An International Atomic Energy Agency audit in Sweden found the country has a “comprehensive regulatory infrastructure” designed to keep its nuclear operations safe and secure.
With an international team of experts on the ground, the UN’s IAEA said Sweden also had room for improvements in their nuclear operations protocols. “The team … identified areas for possible improvements, such as ensuring that the Swedish Radiation Safety Authority (SSM) … has sufficient qualified staff to fulfil all statutory and regulatory functions,” the IAEA said.
The IAEA team spent 12 days in Sweden from November 14-25. The mission was formally requested by the Swedish government and hosted by SSM. The inspection was a follow up to a prior safety audit conducted by the IAEA in 2012 with a follow up review that occurred in 2016.

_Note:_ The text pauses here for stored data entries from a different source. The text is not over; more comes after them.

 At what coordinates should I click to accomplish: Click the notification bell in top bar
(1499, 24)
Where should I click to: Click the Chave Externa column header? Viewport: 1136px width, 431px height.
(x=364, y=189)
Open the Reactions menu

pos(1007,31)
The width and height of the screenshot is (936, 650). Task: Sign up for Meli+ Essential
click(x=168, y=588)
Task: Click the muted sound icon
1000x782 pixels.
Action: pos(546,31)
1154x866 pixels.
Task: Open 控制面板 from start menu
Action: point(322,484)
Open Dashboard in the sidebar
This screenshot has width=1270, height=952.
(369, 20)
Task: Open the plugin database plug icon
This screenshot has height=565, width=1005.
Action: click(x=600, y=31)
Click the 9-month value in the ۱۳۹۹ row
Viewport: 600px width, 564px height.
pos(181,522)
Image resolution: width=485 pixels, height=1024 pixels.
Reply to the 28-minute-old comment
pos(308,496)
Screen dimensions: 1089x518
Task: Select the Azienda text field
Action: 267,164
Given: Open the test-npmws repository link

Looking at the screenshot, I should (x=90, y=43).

The team, comprising 18 senior regulatory experts from 16 Member States as well as three IAEA staff members, reviewed the regulatory oversight of facilities and activities and exposure situations. The team also accompanied SSM staff during their inspections and oversight activities at the operating Forsmark nuclear power plant (NPP), the Ågesta NPP under decommissioning, the Westinghouse nuclear fuel factory, the Gems pet cyclotron facility, the Cyclife laboratory and a hospital in Västerås.
Sweden has six nuclear reactors in operation in three plants, with a total installed capacity of 6885 MW(e), contributing 30.8% of total electricity generation in Sweden.
The team acknowledged Sweden’s steady commitment to nuclear safety and security. “SSM is a competent, independent regulator whose staff are committed to deliver SSM’s statutory obligations effectively,” said IRRS team leader Scott Morris, Regional Administrator for the U.S. Nuclear Regulatory Commission (NRC).
The team also held meetings with representatives from the Ministry of Environment and with the management of Vattenfall, the licence holder for NPPs.
Among the strong points in Sweden’s safety and security methodology, the team lauded the transparency on data and doses for various medical procedures available to any interested party, including the public, proactive communication with the public and annual safety assessments to identify new issues and trends.
While a final report is expected in three months, the IAEA also noted areas of potential improvement, including establishment of a national strategy addressing competence needs, taking into account the possible expansion of nuclear power, improved coordination between SSM and other national authorities and further development of expert services in the event of a nuclear or radiological emergency.